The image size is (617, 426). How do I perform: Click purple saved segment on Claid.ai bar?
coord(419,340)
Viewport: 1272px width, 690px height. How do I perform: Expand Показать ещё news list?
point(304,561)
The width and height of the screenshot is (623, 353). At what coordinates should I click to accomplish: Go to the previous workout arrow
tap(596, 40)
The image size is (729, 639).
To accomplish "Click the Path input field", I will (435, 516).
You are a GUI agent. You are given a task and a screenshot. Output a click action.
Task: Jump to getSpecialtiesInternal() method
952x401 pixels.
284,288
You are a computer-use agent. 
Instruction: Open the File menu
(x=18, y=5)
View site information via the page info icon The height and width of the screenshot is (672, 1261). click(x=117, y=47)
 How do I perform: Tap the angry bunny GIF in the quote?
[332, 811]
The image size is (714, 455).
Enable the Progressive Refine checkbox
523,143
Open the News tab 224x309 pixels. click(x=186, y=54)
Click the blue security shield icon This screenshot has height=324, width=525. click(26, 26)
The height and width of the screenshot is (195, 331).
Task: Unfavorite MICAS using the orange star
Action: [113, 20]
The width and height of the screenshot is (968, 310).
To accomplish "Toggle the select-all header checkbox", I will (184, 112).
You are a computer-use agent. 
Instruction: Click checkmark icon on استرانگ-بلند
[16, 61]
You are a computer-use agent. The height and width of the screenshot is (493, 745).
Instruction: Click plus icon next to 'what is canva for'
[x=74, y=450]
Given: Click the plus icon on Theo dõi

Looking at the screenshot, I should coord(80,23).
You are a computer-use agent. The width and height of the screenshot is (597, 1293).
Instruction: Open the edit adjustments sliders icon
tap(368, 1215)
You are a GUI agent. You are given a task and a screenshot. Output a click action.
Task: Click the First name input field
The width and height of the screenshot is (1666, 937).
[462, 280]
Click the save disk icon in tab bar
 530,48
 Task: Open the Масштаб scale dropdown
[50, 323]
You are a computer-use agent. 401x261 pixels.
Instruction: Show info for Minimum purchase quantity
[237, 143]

* * * * * * * * *

*Exercise:*
Everything from the line that contains "The image size is (729, 639)." to the last line of the records, restated word for word, is the required output.

*Problem solution:*
The image size is (729, 639).
To accomplish "Click the Path input field", I will (435, 516).
You are a GUI agent. You are given a task and a screenshot. Output a click action.
Task: Jump to getSpecialtiesInternal() method
952x401 pixels.
284,288
You are a computer-use agent. 
Instruction: Open the File menu
(x=18, y=5)
View site information via the page info icon The height and width of the screenshot is (672, 1261). click(x=117, y=47)
 How do I perform: Tap the angry bunny GIF in the quote?
[332, 811]
The image size is (714, 455).
Enable the Progressive Refine checkbox
523,143
Open the News tab 224x309 pixels. click(x=186, y=54)
Click the blue security shield icon This screenshot has height=324, width=525. click(26, 26)
The height and width of the screenshot is (195, 331).
Task: Unfavorite MICAS using the orange star
Action: [113, 20]
The width and height of the screenshot is (968, 310).
To accomplish "Toggle the select-all header checkbox", I will (184, 112).
You are a computer-use agent. 
Instruction: Click checkmark icon on استرانگ-بلند
[16, 61]
You are a computer-use agent. The height and width of the screenshot is (493, 745).
Instruction: Click plus icon next to 'what is canva for'
[x=74, y=450]
Given: Click the plus icon on Theo dõi

Looking at the screenshot, I should coord(80,23).
You are a computer-use agent. The width and height of the screenshot is (597, 1293).
Instruction: Open the edit adjustments sliders icon
tap(368, 1215)
You are a GUI agent. You are given a task and a screenshot. Output a click action.
Task: Click the First name input field
The width and height of the screenshot is (1666, 937).
[462, 280]
Click the save disk icon in tab bar
 530,48
 Task: Open the Масштаб scale dropdown
[50, 323]
You are a computer-use agent. 401x261 pixels.
Instruction: Show info for Minimum purchase quantity
[237, 143]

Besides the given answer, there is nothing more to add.